D’après notre lanceur d’alerte, cette situation n’est pas nouvelle. Quelle est la fréquence des inspections des services de l’État en matière de protection animale dans les élevages ? « La pression d’inspection annuelle (inspections programmées et inspections sur plainte) est constante avec 1 % des élevages contrôlés à ce titre. » peut-on lire dans le rapport annuel 2018 du plan national de contrôles officiels pluriannuel (PNCOPA) 2016-2020 (p. 26). Cette même phrase est copiée-collée depuis 2 ans (rapport 2016, rapport 2017). En 2009, alors que nous interpelions les services vétérinaires au sujet d’un élevage de poules pondeuses catastrophique, ce même chiffre était avancé.
Autrement dit, l’objectif des services de l’État est d’inspecter les élevages 1 fois tous les 100 ans.
Les élevages de reproducteurs et les couvoirs sont-ils hors de contrôle ?
En décembre dernier, nous dévoilions le fonctionnement d’un autre couvoir, celui de La Peyrouse dans le Périgord, rattaché au lycée agricole de Périgueux : des milliers de canetons indésirables étaient jetés vivants directement dans les poubelles. Durant des nombreuses années, aucune inspection n’était venue interrompre ce fonctionnement illégal dans un établissement pourtant dédié à la formation.
L214 demande au ministre de l’Agriculture, Julien Denormandie, de diligenter un audit de l’ensemble des élevages de canards reproducteurs et couvoirs de la filière foie gras et de publier les rapports complets d’inspection comme l’avait fait Stéphane Le Foll en 2016 concernant les abattoirs d’animaux de boucherie.
Le foie gras : une fable qui ne tient pas la route
Les 18 et 19 septembre auront lieu les journées du Patrimoine : la filière foie gras y participe pour la première fois cette année, poursuivant ainsi sa fable sur la tradition et le terroir. La réalité est tout autre.
En France, l’écrasante majorité du foie gras est produit de façon industrialisée avec des souches de canards optimisées après des années de recherche dans des laboratoires de zootechnie.

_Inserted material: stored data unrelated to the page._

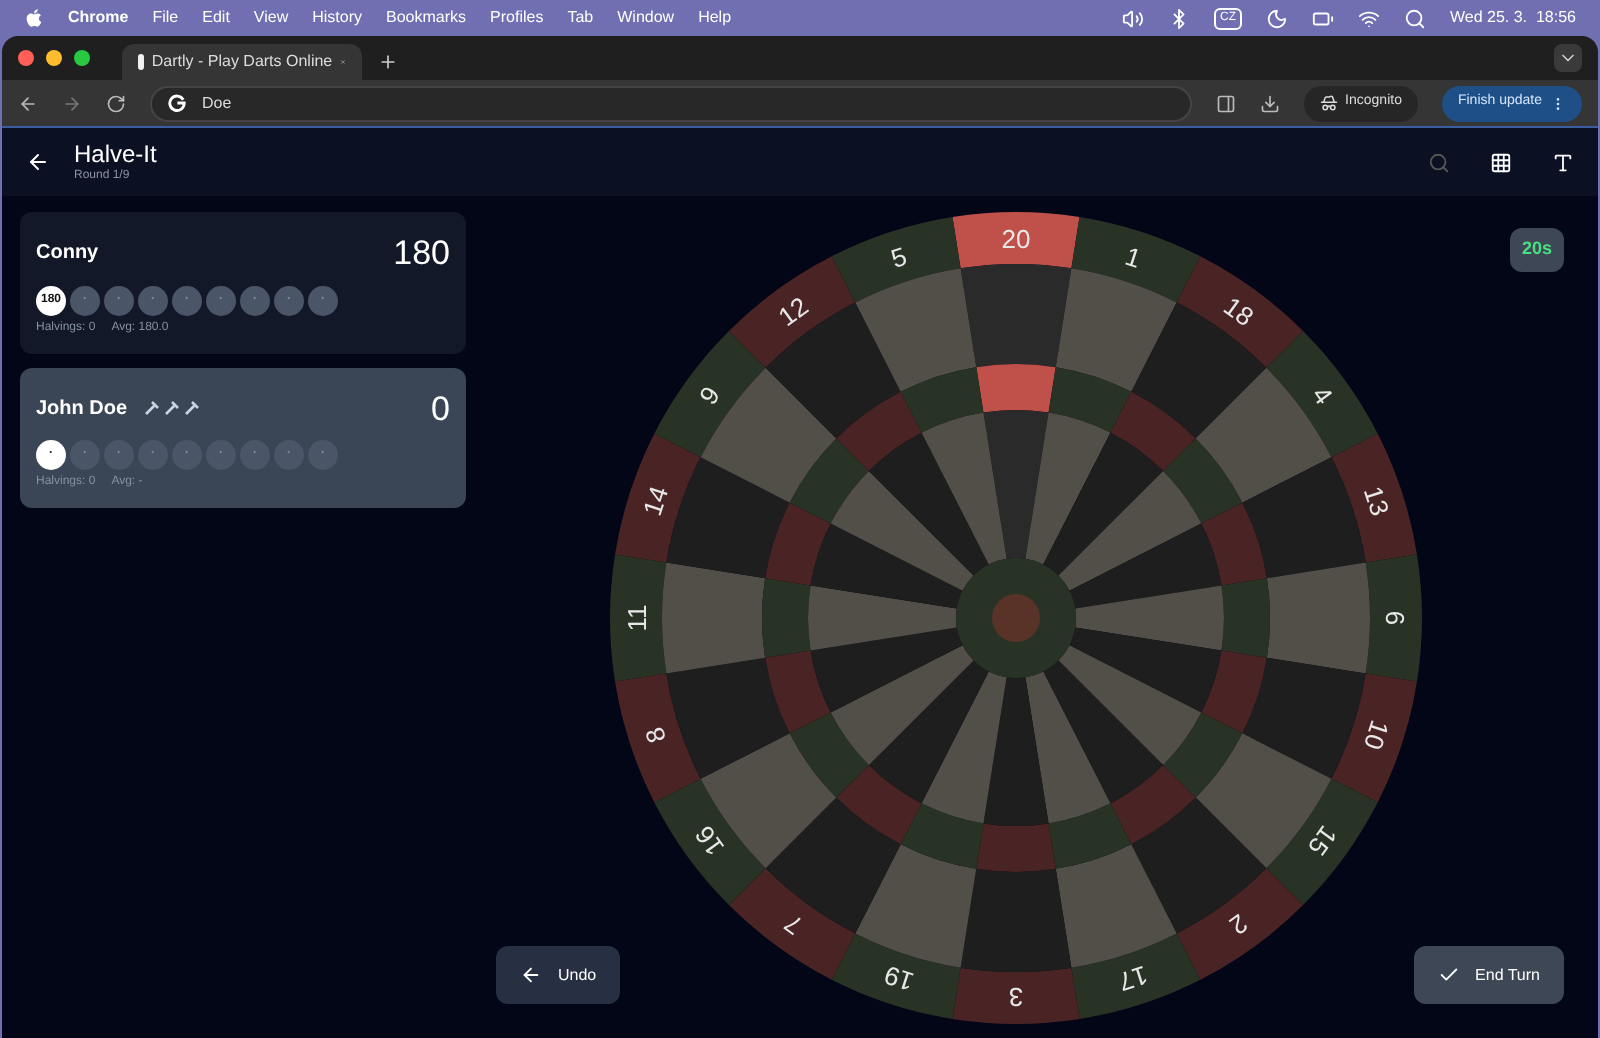 This screenshot has height=1038, width=1600. Describe the element at coordinates (1276, 18) in the screenshot. I see `moon-icon` at that location.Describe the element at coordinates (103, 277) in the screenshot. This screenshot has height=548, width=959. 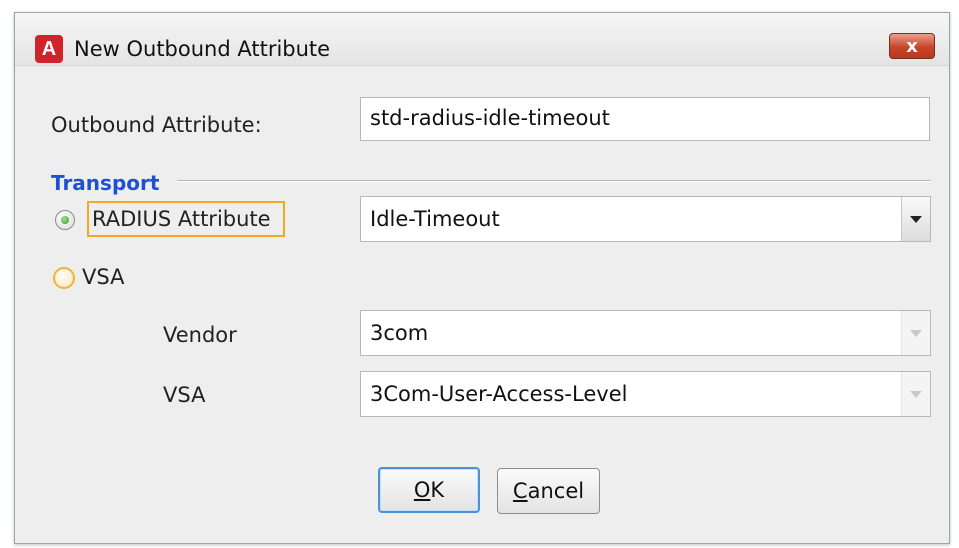
I see `vsa-option-label: VSA` at that location. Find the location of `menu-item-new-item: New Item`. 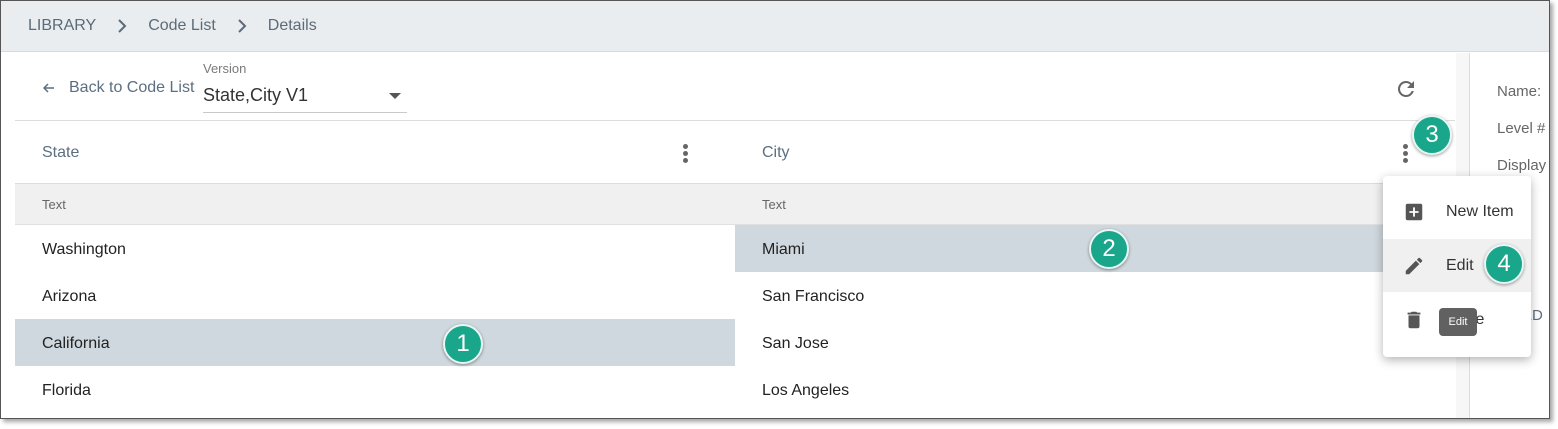

menu-item-new-item: New Item is located at coordinates (1457, 212).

Les canards reproducteurs mâles sont des canards de Barbarie, non-migrateurs. Ils sont encagés toute leur vie, leur sperme prélevé quotidiennement.
Des canes Pékin sont inséminées artificiellement avec cette semence pour donner naissance à des canards mulards, des hybrides stériles, incapables de voler. Triés par sexe à la naissance, les femelles sont broyées ou gazées, leur foie étant de moins bonne qualité selon la filière.
Les mâles, quant à eux, seront élevés pendant 80 jours puis gavés à la pompe pneumatique ou hydraulique pendant une dizaine de jours de façon à leur faire développer la stéatose hépatique, maladie du foie provoquée par la suralimentation forcée. L’état des canards est dégradé, le taux de mortalité est décuplé et le volume du foie des canards mulards peut atteindre jusqu’à 10 fois sa taille normale, résultat attendu par les professionnels.